Diagnosis
- The presence of kidney calculi is established through kidney imaging (usually CT scanning).
- Metabolic profiling, measuring substances in the blood such as uric acid, calcium, phosphate, and metabolites in urine such as calcium, phosphate, citrate, uric acid and oxalate are useful.
- Determining whether there is a systemic disease, such as hyperparathyroidism, that may contribute to stone formation.
- Excluding genetic stone forming diseases such as cysteinuria.
Management
- Much depends on whether there was a single episode of kidney stone, recurrent episodes associated with complications, or whether there is a disease process which if treated would reduce the chances of kidney stone.
- The patient’s symptomatologies are very important in determining whether intervention is required.
- Treatments begins with a very good fluid through-put to maintain a urine volume of about 2L/day.

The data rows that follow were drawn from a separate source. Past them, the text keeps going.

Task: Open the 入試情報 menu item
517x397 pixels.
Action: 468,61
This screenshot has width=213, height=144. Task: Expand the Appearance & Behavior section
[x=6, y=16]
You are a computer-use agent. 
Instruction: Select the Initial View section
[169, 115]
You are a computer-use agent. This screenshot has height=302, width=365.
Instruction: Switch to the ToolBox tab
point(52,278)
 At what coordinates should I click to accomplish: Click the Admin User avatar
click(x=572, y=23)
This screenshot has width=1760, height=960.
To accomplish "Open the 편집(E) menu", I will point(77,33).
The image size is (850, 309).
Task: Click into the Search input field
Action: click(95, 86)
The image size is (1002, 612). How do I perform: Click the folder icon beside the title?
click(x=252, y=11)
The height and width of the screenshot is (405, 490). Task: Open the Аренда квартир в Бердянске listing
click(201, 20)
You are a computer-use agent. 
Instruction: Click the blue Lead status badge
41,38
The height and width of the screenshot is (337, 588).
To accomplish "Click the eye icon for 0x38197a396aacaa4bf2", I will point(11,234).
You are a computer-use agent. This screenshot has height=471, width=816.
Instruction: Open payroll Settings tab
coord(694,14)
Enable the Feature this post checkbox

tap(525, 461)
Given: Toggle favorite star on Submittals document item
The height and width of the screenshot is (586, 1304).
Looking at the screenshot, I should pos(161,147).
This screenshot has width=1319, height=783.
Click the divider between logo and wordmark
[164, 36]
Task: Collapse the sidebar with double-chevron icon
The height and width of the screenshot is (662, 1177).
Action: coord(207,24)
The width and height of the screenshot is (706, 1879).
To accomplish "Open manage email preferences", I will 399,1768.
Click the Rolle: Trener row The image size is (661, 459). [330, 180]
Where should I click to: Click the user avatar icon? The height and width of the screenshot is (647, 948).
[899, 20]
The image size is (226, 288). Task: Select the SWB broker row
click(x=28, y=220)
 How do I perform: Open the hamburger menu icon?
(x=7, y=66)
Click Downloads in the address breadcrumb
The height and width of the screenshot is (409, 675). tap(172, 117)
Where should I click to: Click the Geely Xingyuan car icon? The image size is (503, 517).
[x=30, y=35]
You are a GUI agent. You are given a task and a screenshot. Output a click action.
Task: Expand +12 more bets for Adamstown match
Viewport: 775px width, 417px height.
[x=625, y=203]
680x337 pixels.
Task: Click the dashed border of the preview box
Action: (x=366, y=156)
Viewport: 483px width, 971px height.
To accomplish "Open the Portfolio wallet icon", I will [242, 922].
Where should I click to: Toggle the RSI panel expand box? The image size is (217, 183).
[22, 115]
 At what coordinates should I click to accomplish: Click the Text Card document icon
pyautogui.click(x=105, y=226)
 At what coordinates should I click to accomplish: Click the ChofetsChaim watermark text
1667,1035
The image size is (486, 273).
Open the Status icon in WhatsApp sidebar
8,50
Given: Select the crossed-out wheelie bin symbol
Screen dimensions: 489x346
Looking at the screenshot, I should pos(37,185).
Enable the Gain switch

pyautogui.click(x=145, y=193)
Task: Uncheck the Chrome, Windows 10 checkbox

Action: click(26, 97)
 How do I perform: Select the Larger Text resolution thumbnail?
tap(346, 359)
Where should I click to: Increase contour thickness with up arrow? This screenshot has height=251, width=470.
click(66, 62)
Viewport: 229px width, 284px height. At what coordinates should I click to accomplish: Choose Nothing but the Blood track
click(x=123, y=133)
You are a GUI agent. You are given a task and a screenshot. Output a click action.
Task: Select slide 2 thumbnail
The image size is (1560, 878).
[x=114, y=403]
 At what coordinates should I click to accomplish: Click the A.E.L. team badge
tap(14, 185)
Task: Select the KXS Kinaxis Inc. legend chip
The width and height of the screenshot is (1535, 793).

- Patient’s with a raised urinary calcium may benefit from Thiazide diuretics.
- Dietary restriction generally is not helpful; particularly reducing dietary calcium input. There are rare exceptions. For example:
- Patients with an excessive oxalate intake my benefit by dietary manipulation. These often are dietary faddists on an excess of vegetable blended diets.
- In a similar vein, patients with excessive animal protein intake may benefit by some protein restriction.
- Preventing calcium stone nucleation with citrate (Urocit-K), or Allopurinol, is useful particularly if the patient has a low urinary citrate or has uricosuria.
- Preventative medical treatment is most effective if there has been surgical “stone clearance” by the Urologist.